Da Diretoria de Administração e Planejamento (DAP) do Campus Caxias, Guilherme Andrade Lopes, trouxe à apreciação dos conselheiros a proposta de regulamentação dos imóveis funcionais existentes em algumas unidades, sendo cada qual gerido de forma distinta. O diretor informou que a regulamentação do uso segundo regras padronizadas para todo o Instituto garante os direitos dos servidores residentes nos imóveis, além de trazer maior segurança para a utilização adequada do patrimônio público. Funcionamento, critérios de avaliação e contratos com o morador são alguns dos temas abordados pela regulamentação, elaborada por um grupo de trabalho formado em 2017, com representantes dos campi de Caxias, Codó, São Raimundo das Mangabeiras e São Luís (Maracanã e Monte Castelo).

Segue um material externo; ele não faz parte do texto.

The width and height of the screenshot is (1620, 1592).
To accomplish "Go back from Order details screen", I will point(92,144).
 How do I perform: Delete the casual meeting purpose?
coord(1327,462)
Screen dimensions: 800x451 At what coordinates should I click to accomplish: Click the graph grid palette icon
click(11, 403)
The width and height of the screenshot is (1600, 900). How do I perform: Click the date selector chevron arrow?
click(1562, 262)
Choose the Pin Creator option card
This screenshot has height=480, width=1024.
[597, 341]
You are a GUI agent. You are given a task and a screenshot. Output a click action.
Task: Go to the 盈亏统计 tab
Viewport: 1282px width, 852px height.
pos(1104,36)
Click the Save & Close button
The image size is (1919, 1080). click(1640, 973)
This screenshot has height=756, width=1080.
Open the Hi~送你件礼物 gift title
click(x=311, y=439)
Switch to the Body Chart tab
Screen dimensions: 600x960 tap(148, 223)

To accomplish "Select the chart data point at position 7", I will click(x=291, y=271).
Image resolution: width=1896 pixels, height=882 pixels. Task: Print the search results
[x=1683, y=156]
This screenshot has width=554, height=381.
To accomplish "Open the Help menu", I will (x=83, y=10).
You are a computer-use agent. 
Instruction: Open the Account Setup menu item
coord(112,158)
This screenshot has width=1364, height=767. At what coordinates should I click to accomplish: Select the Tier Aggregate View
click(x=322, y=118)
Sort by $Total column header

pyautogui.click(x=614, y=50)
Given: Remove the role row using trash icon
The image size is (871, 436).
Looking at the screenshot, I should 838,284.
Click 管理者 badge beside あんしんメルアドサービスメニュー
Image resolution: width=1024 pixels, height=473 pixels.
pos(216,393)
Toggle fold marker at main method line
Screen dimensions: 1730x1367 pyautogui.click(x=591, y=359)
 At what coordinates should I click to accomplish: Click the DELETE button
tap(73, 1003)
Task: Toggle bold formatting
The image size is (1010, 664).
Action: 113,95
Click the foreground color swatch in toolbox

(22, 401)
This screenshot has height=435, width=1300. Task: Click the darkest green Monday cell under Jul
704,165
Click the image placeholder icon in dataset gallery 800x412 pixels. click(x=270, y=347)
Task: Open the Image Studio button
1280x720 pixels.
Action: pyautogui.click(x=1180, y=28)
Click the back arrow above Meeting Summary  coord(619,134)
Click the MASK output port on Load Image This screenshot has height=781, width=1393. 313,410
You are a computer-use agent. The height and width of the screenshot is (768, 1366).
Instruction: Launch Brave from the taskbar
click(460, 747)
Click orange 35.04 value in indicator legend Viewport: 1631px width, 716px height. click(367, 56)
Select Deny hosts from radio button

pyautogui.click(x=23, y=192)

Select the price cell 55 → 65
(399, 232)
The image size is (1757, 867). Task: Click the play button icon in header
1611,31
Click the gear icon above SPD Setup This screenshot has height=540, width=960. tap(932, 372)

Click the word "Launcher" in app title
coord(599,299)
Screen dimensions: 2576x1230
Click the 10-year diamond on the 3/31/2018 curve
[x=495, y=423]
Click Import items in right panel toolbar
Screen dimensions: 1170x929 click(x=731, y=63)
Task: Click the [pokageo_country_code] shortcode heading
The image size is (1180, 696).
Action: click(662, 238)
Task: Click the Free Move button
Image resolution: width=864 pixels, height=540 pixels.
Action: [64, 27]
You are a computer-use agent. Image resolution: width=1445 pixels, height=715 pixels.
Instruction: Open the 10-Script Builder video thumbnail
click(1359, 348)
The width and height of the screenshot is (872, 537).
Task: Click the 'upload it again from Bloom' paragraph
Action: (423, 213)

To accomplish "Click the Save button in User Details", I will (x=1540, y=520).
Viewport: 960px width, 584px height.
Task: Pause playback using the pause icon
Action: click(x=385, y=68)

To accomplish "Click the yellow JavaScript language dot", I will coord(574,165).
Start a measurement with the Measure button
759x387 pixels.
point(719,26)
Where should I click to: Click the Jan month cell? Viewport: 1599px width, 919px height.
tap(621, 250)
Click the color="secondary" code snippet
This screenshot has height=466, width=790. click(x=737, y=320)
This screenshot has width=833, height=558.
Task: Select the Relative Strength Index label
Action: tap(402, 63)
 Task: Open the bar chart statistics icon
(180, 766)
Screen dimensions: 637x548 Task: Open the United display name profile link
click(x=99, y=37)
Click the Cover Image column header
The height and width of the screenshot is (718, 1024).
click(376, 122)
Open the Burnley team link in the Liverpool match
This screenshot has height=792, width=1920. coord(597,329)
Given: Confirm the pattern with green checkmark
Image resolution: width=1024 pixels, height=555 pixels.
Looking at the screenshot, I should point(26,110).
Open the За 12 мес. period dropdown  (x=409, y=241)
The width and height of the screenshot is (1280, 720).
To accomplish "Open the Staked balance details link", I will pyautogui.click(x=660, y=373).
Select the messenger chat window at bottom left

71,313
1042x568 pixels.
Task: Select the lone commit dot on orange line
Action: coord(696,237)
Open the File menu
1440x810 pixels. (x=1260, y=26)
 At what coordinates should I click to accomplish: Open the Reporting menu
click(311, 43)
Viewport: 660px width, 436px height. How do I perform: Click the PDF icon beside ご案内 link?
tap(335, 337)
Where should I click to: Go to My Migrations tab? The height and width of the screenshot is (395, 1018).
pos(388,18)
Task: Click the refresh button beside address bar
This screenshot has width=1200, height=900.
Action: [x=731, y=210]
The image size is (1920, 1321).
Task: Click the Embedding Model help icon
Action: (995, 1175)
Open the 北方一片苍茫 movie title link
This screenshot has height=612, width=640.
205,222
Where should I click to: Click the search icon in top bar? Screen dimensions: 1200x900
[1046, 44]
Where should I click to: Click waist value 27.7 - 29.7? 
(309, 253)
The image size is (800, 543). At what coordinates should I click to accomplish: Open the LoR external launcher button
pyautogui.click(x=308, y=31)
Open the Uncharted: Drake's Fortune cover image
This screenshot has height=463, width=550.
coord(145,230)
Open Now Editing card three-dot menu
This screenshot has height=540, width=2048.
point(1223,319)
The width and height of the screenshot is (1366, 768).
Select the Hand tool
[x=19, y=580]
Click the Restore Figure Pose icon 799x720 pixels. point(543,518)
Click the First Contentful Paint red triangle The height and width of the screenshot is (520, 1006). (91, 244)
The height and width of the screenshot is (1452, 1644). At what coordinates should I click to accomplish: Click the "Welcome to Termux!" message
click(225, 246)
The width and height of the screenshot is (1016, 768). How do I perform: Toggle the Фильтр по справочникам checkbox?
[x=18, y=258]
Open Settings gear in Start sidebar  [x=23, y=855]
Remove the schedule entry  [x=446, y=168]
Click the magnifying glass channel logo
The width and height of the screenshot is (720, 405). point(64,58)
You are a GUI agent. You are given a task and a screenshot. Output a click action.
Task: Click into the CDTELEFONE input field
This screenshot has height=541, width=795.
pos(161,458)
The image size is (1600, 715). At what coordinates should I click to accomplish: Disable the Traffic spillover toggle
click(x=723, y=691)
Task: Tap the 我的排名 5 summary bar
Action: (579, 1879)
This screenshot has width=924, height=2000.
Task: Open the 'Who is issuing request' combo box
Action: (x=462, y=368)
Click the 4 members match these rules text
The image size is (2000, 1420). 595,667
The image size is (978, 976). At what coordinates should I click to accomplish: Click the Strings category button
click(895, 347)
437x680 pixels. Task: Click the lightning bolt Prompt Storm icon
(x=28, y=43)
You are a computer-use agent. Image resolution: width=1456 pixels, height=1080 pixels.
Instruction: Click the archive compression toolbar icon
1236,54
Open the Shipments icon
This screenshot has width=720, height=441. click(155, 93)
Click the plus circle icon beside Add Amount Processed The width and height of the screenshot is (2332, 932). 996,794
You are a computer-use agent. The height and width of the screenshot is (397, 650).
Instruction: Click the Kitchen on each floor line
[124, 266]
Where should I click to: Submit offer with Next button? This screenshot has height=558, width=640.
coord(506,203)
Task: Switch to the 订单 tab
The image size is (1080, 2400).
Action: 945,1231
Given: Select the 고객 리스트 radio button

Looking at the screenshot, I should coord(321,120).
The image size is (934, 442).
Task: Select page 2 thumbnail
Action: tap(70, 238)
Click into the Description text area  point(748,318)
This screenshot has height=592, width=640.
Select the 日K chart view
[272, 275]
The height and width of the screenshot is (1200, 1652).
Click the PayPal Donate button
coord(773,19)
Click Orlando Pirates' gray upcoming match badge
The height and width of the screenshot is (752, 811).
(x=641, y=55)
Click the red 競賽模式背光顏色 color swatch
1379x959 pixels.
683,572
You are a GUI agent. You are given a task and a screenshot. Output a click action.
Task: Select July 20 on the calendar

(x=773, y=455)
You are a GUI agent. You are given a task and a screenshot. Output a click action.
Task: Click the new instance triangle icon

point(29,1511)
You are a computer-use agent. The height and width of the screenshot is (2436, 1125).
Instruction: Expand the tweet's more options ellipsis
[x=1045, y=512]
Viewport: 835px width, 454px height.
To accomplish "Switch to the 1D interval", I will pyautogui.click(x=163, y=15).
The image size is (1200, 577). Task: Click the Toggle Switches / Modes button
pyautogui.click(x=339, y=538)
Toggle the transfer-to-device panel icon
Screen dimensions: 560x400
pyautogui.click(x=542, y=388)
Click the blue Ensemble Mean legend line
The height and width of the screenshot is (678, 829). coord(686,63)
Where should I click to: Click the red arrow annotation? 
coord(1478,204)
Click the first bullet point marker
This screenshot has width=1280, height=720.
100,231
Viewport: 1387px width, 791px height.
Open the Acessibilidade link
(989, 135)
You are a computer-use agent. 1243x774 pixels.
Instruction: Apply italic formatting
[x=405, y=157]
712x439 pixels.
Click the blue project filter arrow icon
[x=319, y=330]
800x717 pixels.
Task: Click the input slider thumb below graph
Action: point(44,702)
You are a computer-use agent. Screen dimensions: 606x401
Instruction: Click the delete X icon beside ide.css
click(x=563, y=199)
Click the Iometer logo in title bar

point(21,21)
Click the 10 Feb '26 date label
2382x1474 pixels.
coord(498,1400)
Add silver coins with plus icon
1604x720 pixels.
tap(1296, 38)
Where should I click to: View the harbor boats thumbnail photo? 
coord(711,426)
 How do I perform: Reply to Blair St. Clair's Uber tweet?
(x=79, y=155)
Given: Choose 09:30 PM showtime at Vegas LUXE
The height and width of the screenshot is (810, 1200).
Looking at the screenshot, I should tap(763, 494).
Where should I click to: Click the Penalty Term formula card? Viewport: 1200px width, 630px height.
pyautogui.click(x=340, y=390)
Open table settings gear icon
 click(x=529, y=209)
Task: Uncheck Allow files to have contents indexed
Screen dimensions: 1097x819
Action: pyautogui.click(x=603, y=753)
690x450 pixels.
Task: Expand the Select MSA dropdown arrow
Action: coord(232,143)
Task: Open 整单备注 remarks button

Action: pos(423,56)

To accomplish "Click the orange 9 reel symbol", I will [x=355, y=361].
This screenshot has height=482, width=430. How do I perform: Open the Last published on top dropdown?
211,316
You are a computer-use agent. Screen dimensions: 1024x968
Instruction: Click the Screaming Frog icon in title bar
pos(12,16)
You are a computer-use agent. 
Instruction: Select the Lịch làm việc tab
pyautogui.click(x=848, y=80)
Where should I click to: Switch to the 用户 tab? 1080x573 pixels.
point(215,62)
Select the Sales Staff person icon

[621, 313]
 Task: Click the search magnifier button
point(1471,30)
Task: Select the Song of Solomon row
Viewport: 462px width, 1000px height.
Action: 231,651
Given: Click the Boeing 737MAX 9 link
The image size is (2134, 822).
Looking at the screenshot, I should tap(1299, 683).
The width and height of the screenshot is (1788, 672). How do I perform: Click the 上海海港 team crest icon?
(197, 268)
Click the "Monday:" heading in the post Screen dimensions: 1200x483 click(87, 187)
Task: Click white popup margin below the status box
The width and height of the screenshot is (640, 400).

Rosifrance Candeira Machado, da Diretoria de Programas e Projetos Institucionais (DIPPI) da Pró-reitoria de Extensão (PROEXT), apresentou ao Conselho Superior a proposta de segundo fascículo da Política de Empreendedorismo do IFMA, contemplando as cooperativas escolas, que irão funcionar nas unidades do Instituto. Segundo a diretora, a divisão se justifica pela complexidade dessas políticas, e o primeiro fascículo se relacionava às Empresas-Júnior. Diferente destas, as cooperativas escolas podem engajar não apenas estudantes de nível superior, mas também alunos dos cursos técnicos de nível médio. O próximo fascículo a ser elaborado pela PROEXT será sobre incubadoras. Quanto ao processo de elaboração da política, Rosifrance Machado informou que foi feita consulta aos campi a respeito dos professores com expertise na área de empreendedorismo, a fim de colaborarem com a formulação do documento.